The research spanned 265 wine growing areas and involved nearly 2,700 participants, measuring 56 substances in outdoor and indoor air, household dust, urine, and hair.
The findings leave little room for doubt. Environmental exposure to pesticides is not an abstract risk—it is a daily reality for families, children, agricultural workers, and rural communities. In response, health agencies now urge a strict reduction in pesticide use and tighter control of their dispersion, particularly through the Ecophyto 2030 strategy.
When Journalist, Hugo Clément, Forces a Reckoning
Few journalists have brought these issues into the public eye as forcefully as Hugo Clément. Through his investigation, especially in the documentary series « Sur le Front » he exposes the human and ecological cost of pesticide intensive agriculture. His reporting amplifies the voices of sick farmers, worried parents, scientists, and long standing environmental advocates. It also underscores a deeper truth: behind the statistics lie lives disrupted, landscapes altered, and choices that shape the future of entire regions.
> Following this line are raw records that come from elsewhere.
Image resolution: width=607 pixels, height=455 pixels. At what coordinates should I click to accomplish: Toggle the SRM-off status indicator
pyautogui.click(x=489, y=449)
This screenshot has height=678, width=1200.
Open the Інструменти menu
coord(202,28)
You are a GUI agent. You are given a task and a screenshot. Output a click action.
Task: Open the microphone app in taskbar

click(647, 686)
This approach mirrors the mission of APAC: making complex environmental issues understandable, grounding them in real world experience, and highlighting the collective pathways that lead to solutions.
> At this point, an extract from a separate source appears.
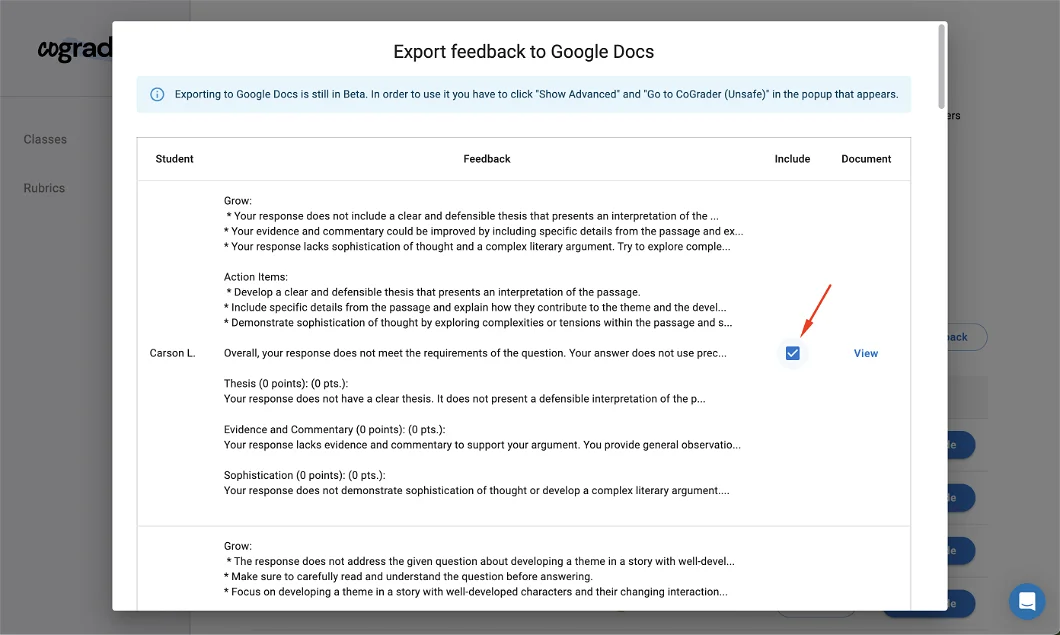Click the Student column header
1060x635 pixels.
click(x=174, y=159)
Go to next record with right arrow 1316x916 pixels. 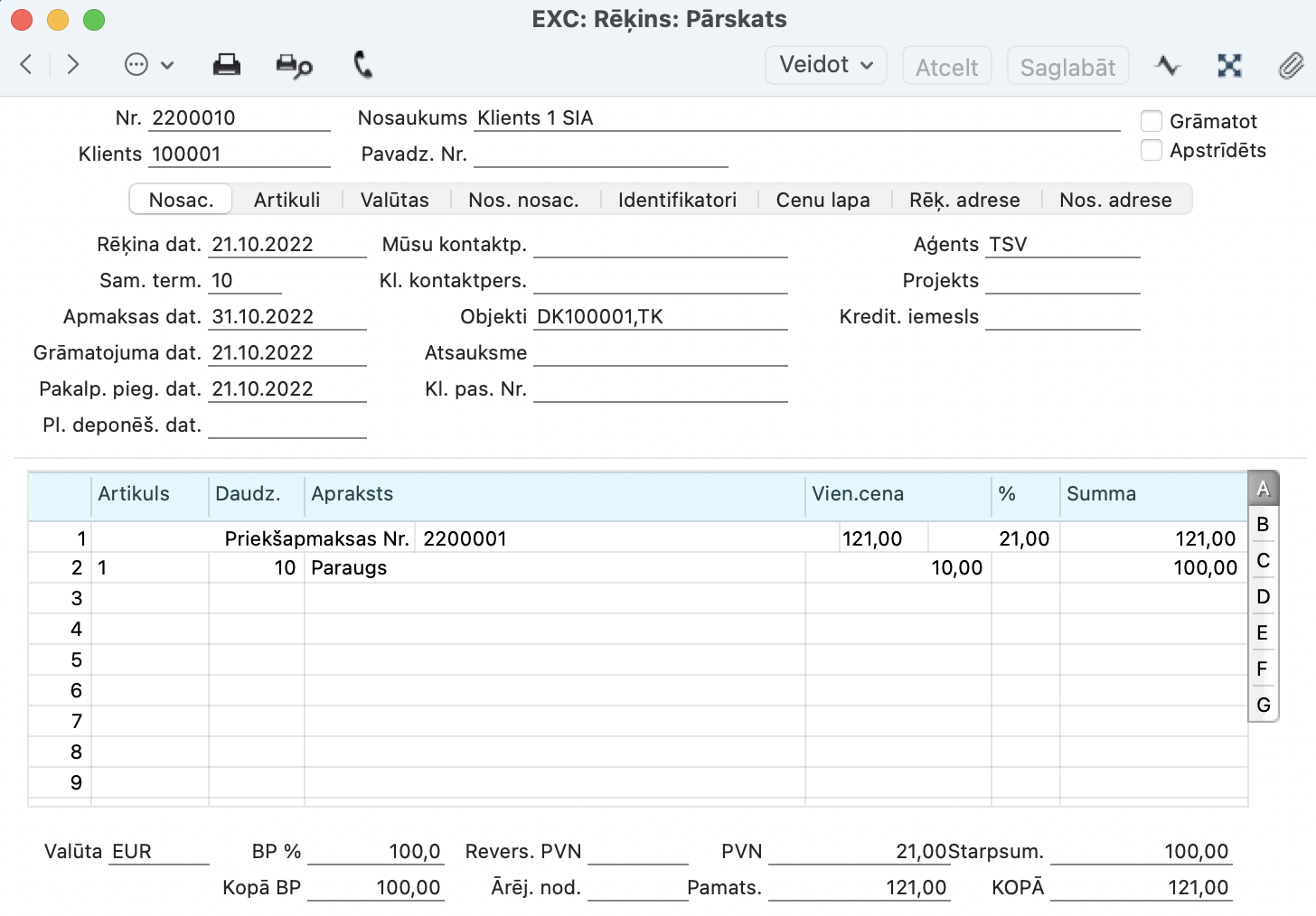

Cooperation as a Cornerstone of Change
The pesticide issue cuts across sectors, professions, and territories. No single actor-farmer, policymaker, scientist, or citizen-can address it alone. Cooperative approaches offer a way forward by bringing together those who share the risks and responsibilities.
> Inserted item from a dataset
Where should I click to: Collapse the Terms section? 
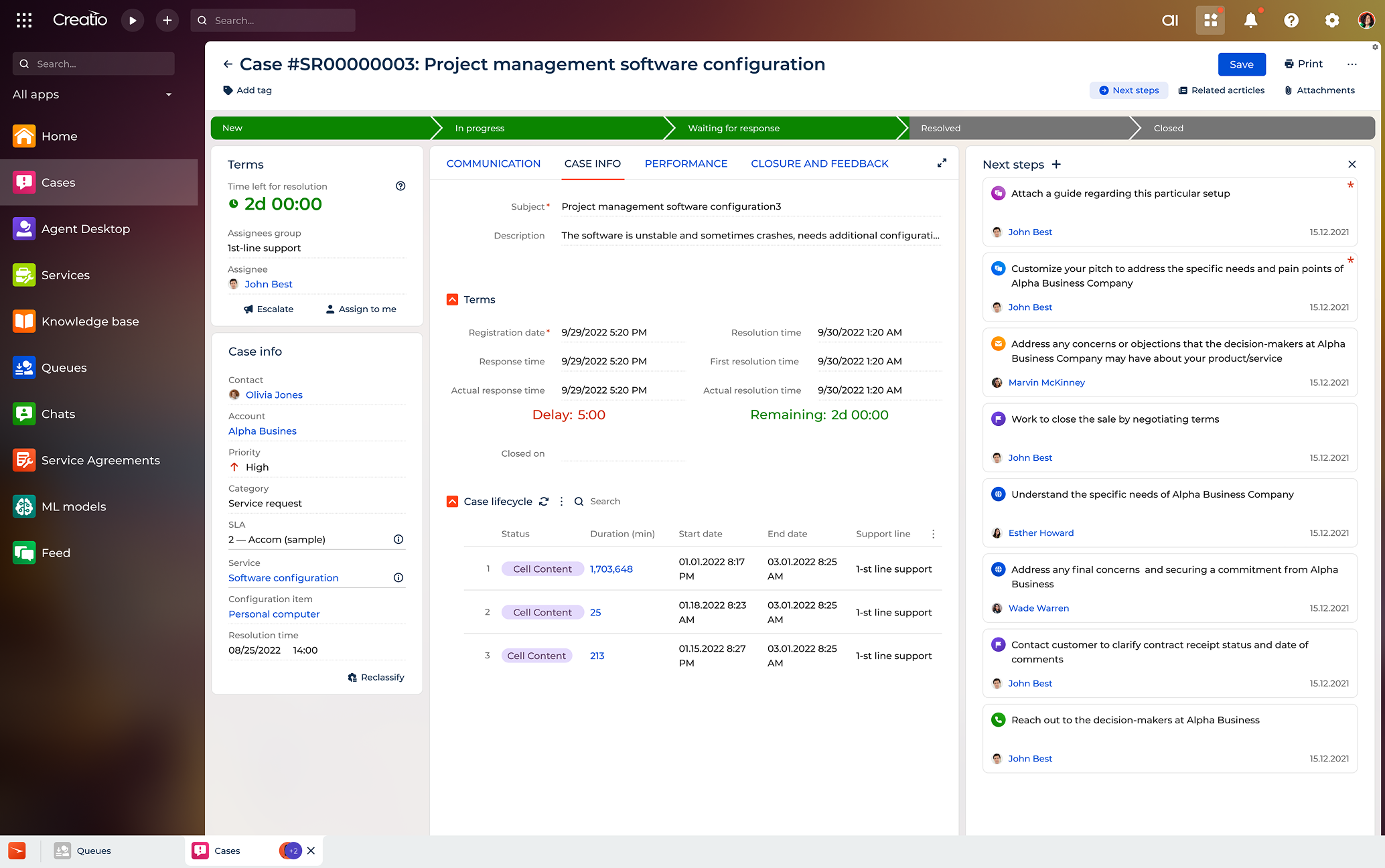click(x=453, y=299)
Three forms of cooperation shaping the transition
- Agricultural cooperation
Across several regions, groups of farmers are testing alternatives such as biocontrol methods, crop diversification, and reduced dose strategies. By sharing results and pooling risks, they create models that can be replicated elsewhere.
- Territorial alliances
Municipalities are working with residents to eliminate pesticides from public spaces, safeguard drinking water sources, and rethink land management practices. These efforts build trust and transparency at the local level.
- Participatory research
PestiRiv stands as a landmark example. Researchers, institutions, and residents collaborated to generate robust data on real world exposure. This shared knowledge strengthens prevention strategies and anchors them in lived experience.
A Moment to Build New Cooperative Pathways
Highlighting these initiatives opens the door to broader collaboration. Cooperation can:
- showcase local projects that inspire change
- create channels for dialogue between stakeholders
- support municipalities in implementing protective measures
- reinforce a shared culture of prevention and environmental responsibility
Pesticides are not merely an agricultural issue-they are a societal challenge. Progress depends on collective action, and it is through cooperation that communities can move toward a healthier, more resilient environment.